While those plants have been upgraded over the years, they are candidates to be retired, particularly in an environment with regulations pending that touch on mercury, coal ash, water, hazardous air pollutants and potentially carbon. All-in-all, Humphreys goes on to say that anywhere between 5-20 percent of the existing generation fleet will be lost over two decades. To replace that will require money -- $50 billion to $100 billion, which won’t just materialize.
“I think it really gives you a sense of the regulatory freight train that’s coming down the tracks at the coal industry,” says Humphreys. “It really is a daunting amount of complexity that the average coal-fired executive in the U.S. faces.”
Collision Course
As for FutureGen, the U.S. Department of Energy is putting up $1.1 billion or 80 percent of the money to build it. Now in its second iteration, the facility is expected to 200 megawatts that will retrofit an oil-fueled unit in Meredosia, Illinois.

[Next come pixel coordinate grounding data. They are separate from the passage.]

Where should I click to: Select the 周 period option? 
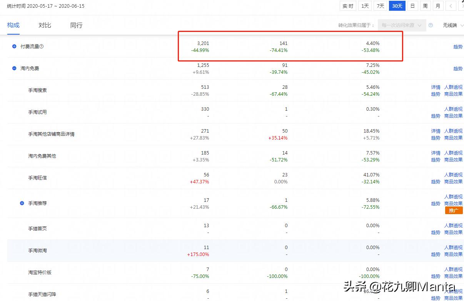click(425, 6)
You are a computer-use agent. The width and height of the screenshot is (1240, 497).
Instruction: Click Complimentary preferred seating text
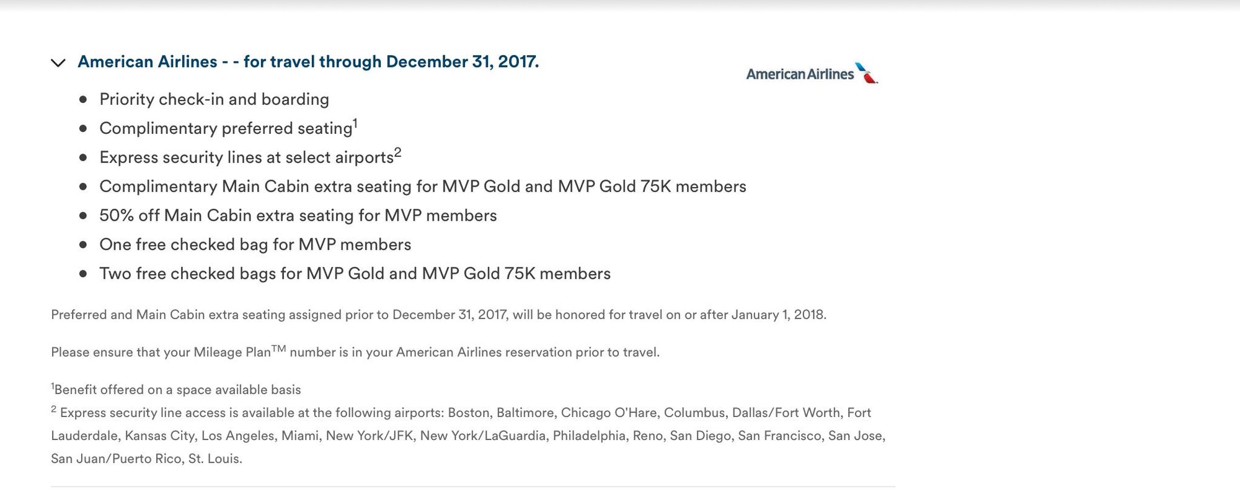tap(226, 128)
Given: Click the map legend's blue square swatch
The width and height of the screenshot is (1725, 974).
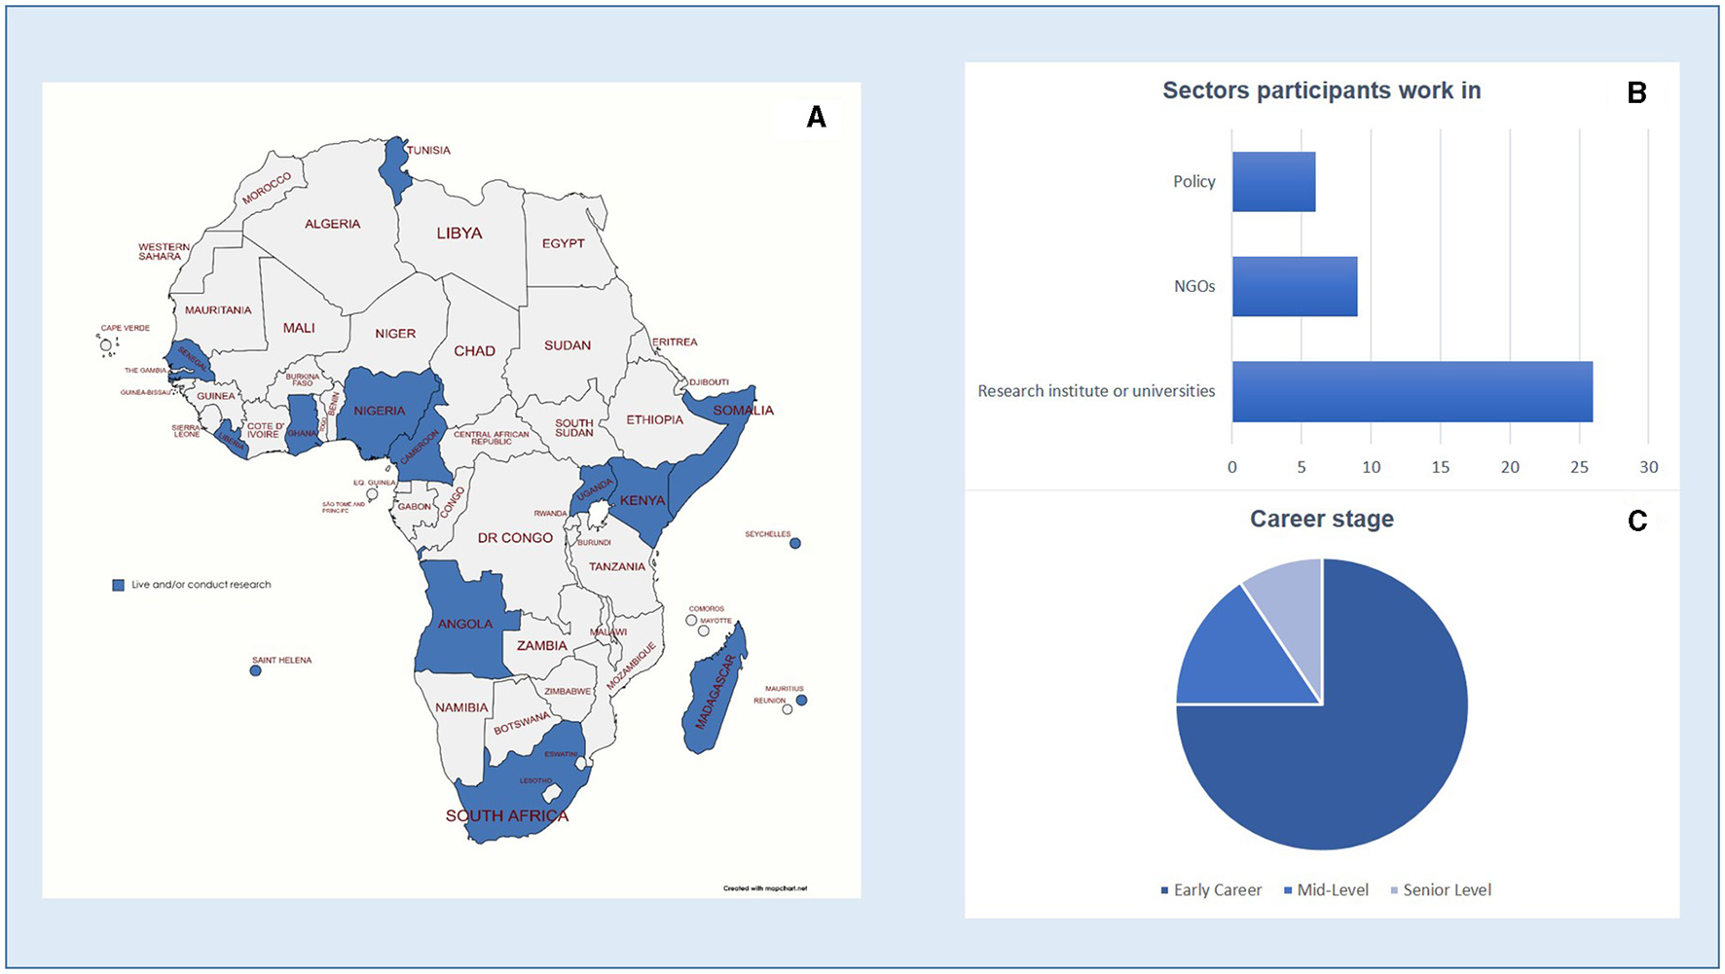Looking at the screenshot, I should point(119,585).
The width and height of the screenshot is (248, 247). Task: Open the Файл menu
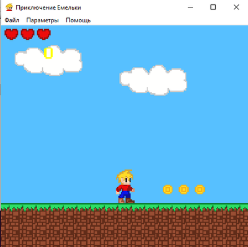(x=12, y=20)
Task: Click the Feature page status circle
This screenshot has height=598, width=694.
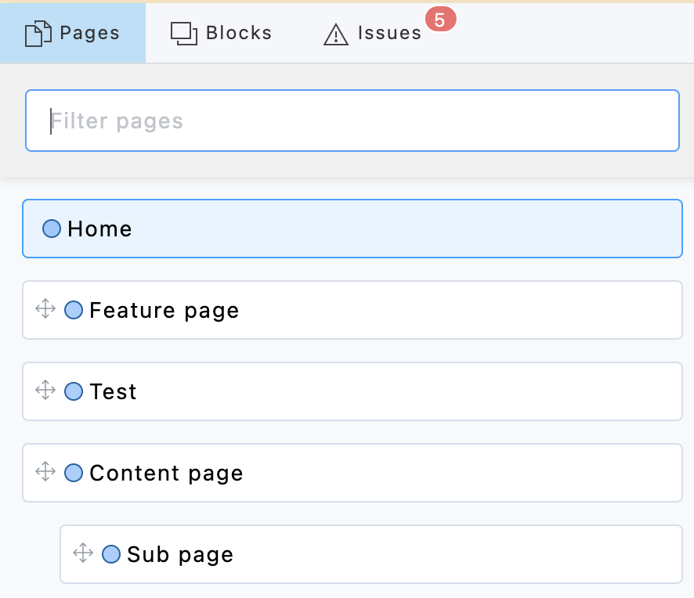Action: (x=74, y=310)
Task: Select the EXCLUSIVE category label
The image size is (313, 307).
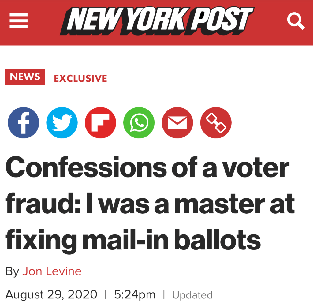Action: point(80,78)
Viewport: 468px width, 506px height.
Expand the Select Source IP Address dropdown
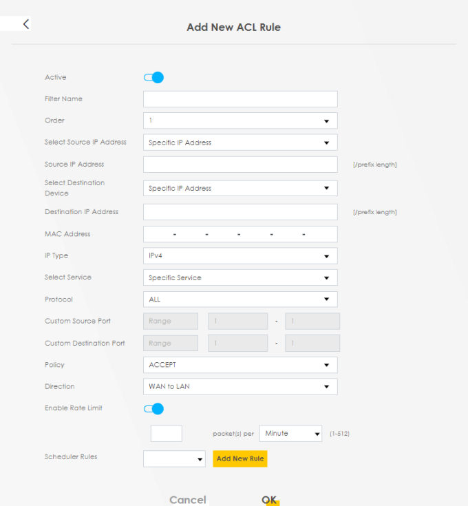tap(240, 143)
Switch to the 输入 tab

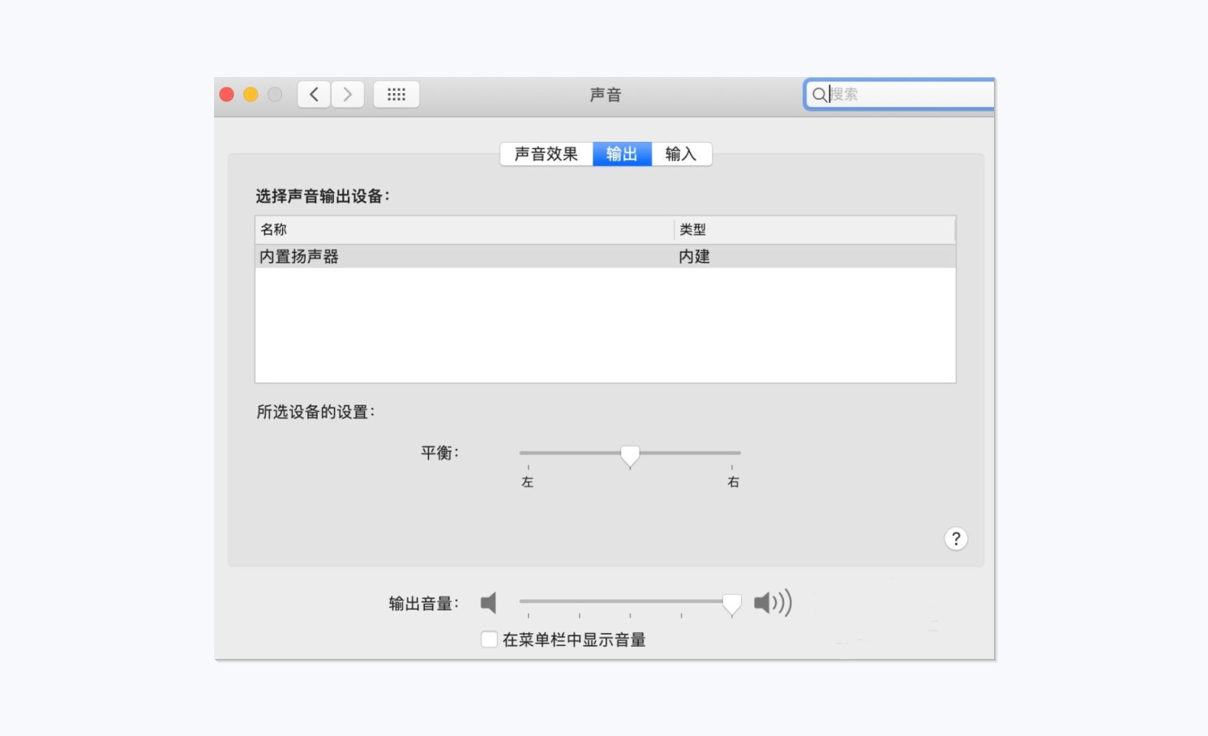tap(681, 154)
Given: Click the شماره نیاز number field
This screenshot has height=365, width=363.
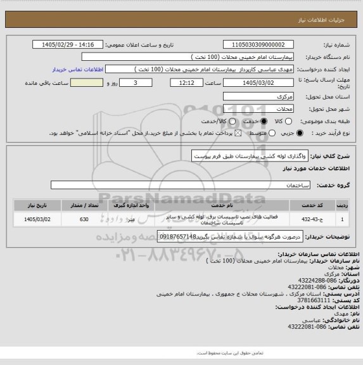Looking at the screenshot, I should [258, 44].
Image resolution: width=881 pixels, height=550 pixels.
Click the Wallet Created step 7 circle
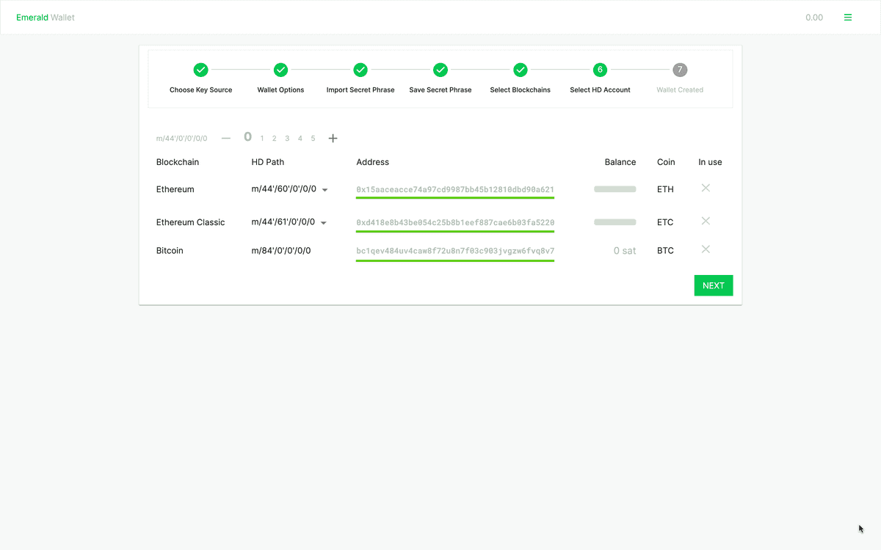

The plan is use oxygen to help burn the coal in such a way that is would nearly eliminate the harmful emissions regulated under the Clean Air Act. The plant would also help concentrate the carbon so that it could be captured. The whole process is known as oxy-combustion, which is cheaper than building a unit from scratch. According to the National Technology Lab, oxy-combustion is potentially the least cost effective way to clean coal and bury carbon.
Not everyone is sold on the new coal technologies. Ken Green, resident scholar and an environmental scientist at the American Enterprise Institute, says that those facilities are hugely expensive and they will require massive subsidies. The prudent step to take, he adds, is let the market decide what types of generation to build.
To that end, he says that natural gas is the most conspicuous alternative. It is not only abundant and relatively cheap, but those plants have a much easier time winning regulatory approval when compared to coal facilities. The market would therefore be drawn to them as opposed to expensive coal technologies, he adds.
“The federal government has no role in picking technologies,” says Green, who will also participate in April in an EnergyBiz webinar on coal’s future. “It has no track record. It has no more business picking a coal technology than it does in picking a wind or solar project. The only thing that can really tell us what works best is a functioning market and preferably an undistorted market.”
When asked if public investment in such technologies is inevitable given that global energy use is expected to rise, Green said that industries are developing the tools and have made great strides, and are perfectly capable of going it alone. Any government’s involvement, he adds, would be the establishment of rules to improve air quality and to require best-available technologies.
The assault on coal will continue. In the coming years, coal plants in the United States will be retired and replaced with cleaner burning fuels that include natural gas. In developing countries, though, coal will maintain its edge. That then necessitates a move to make it cleaner. While some on the right and left may look askance at that type of governmental assistance, it will carry on.